POLITIK : MEILIANA DAN PASAL PENODAAN AGAMA
Meiliana adalah seorang perempuan dan
ibu biasa yang siang itu mengeluhkan kerasnya suara azan dari masjid depan
rumah yang ia sewa. Sebuah percakapan lazim antara penjual dan pembeli yang
sedang berbelanja di warung.
Akan tetapi, omongannya itu tiba-tiba
menjadi milik banyak warga, menjadi desas-desus yang dibumbui provokasi, hingga
berujung pembakaran tak hanya tempat tinggalnya, namun juga tempat ibadah umat
Buddha di kota Tanjung Balai.
Beberapa tanggapan terhadap kasus ini
pun mencuat terutama pada kelompok kelompok agama yang berpendapat pro dan
kontra terhadap jatuhnya vonis 1,5 tahun penjara atas dugaan kasus penistaan
agama ini.
“Kembali pada aturan yang ada di negara
kita, pengeras suara masjid khususnya itu sudah diatur dirjen kementrian agama.
Namun belum ada aturan atau sanksi tentang pengeras suara masjid ini dan orang
yang akan memprotesnya. Menurut saya, Meiliana ini salah besar dalam cara
memprotesnya terutama dari sikap dan tata bahasa yang digunakan, Namun yang
harusnya ia dapatkan adalah sanksi sosial. Karena menurut saya dia tidak
menistakan agama dengan alasan, dia hanya memprotes toa masjid bukan isi dari
adzannya” tanggapan Ceria sebagai ketua PMK fisip UNMUL.
Dengan viralnya berita tersebut pun di sosial
media, sekelompok orang memanfaatkan berita ini untuk menggiring opini publik
agar dapat memecah belah kelompok mayoritas dan minoritas di negara ini.
Apalagi kasus meiliana ini merembet hingga penghancuran 3 vihara yang diduga di
lakukan oleh kelompok mayoritas.
Kasus Meiliana ini tambah di perumit
dengan jatuhan putusan hakim yang memvonis 1,5 tahun penjara dan sedangkan
sekelompok orang yang membakar vihara hanya satu hingga tiga bulan penjara.

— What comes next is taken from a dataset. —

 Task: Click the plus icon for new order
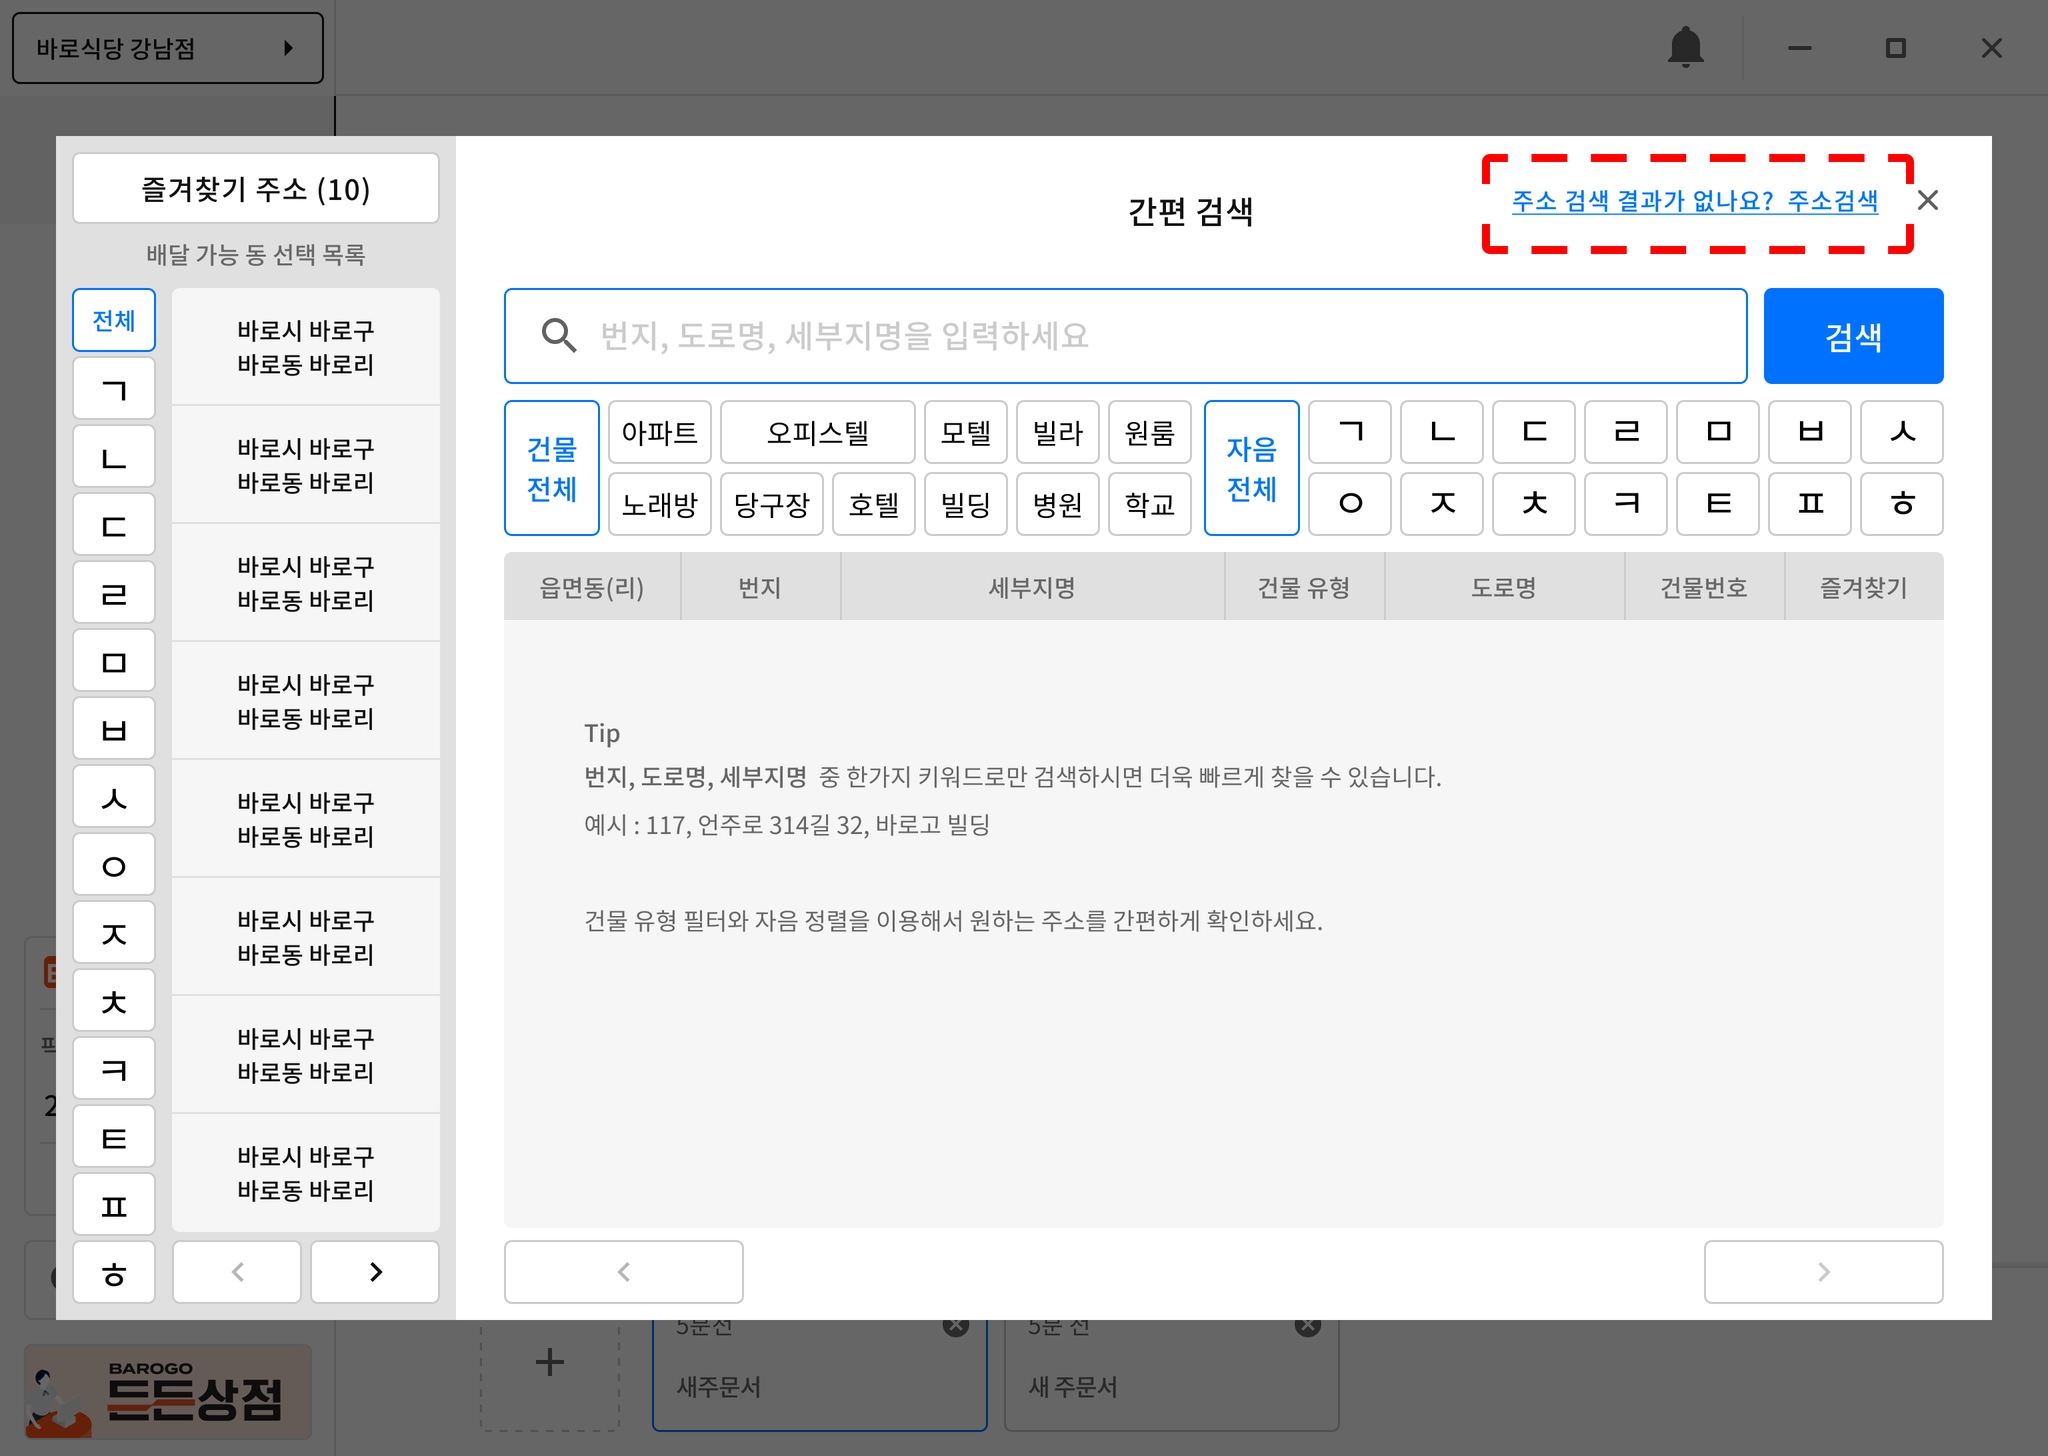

Minoritas merasa bahwa ketidakadilan putusan hakim karena tekanan dari kelompok
mayoritas di negara ini.
Sejak kasus Ahok, Negara indonesia saat
ini sangat sensitif sekali jika membahas tentang agama, yang seharusnya kaum
mayoritas melindungi minoritas dan minoritas menghargai mayoritas semakin lama
semakin turun tingkat toleransi antar sesama.
“Perlu adanya tinjauan ulang mengenai
pasal 156a KUHP, karena pada pasal ini banyak menimbulkan kontra masyarakat
sebagai pasal yang dibilang “pasal karet” dikarenakan pada pasal ini terlihat
tidak tegas dan terkesan fleksibel. Dalam artian penistaan agama atau bentuk
protes akan agama yang dianut itu balik lagi ke niat atau memang hanya tidak
sengaja mengucapkan saja” Tambah Ceria dalam tanggapannya
Anggota
LDK fisip UNMUL juga menanggapi kasus ini. Menurutnya, sikap Meiliana sudah
berlebihan. Tidak sepantasnya mengklaim permasalahan adzan yang sudah menjadi
kewajiban muslim. Sepantasnya tidak mengusik masalah ibadah dan intinya
toleransi antar umat beragama.
“Sebaiknya pasal 156a KUHP juga disadari oleh
Meiliana kapasitas untuk berbicara soal ibadah. Jika memang harus direvisi
karena dirasa pasal tidak bisa menjadi payung masyarakat ya silahkan saja.
Pasal karet atau tidak, sebenarnya pasal itu baik baik saja namun dengan
banyaknya kasus yang berkembang sekarang makan dirasa pasal itu dapat memuaskan
masyarakat.” Jelas Arly sebagai anggota LDK fisip UNMUL.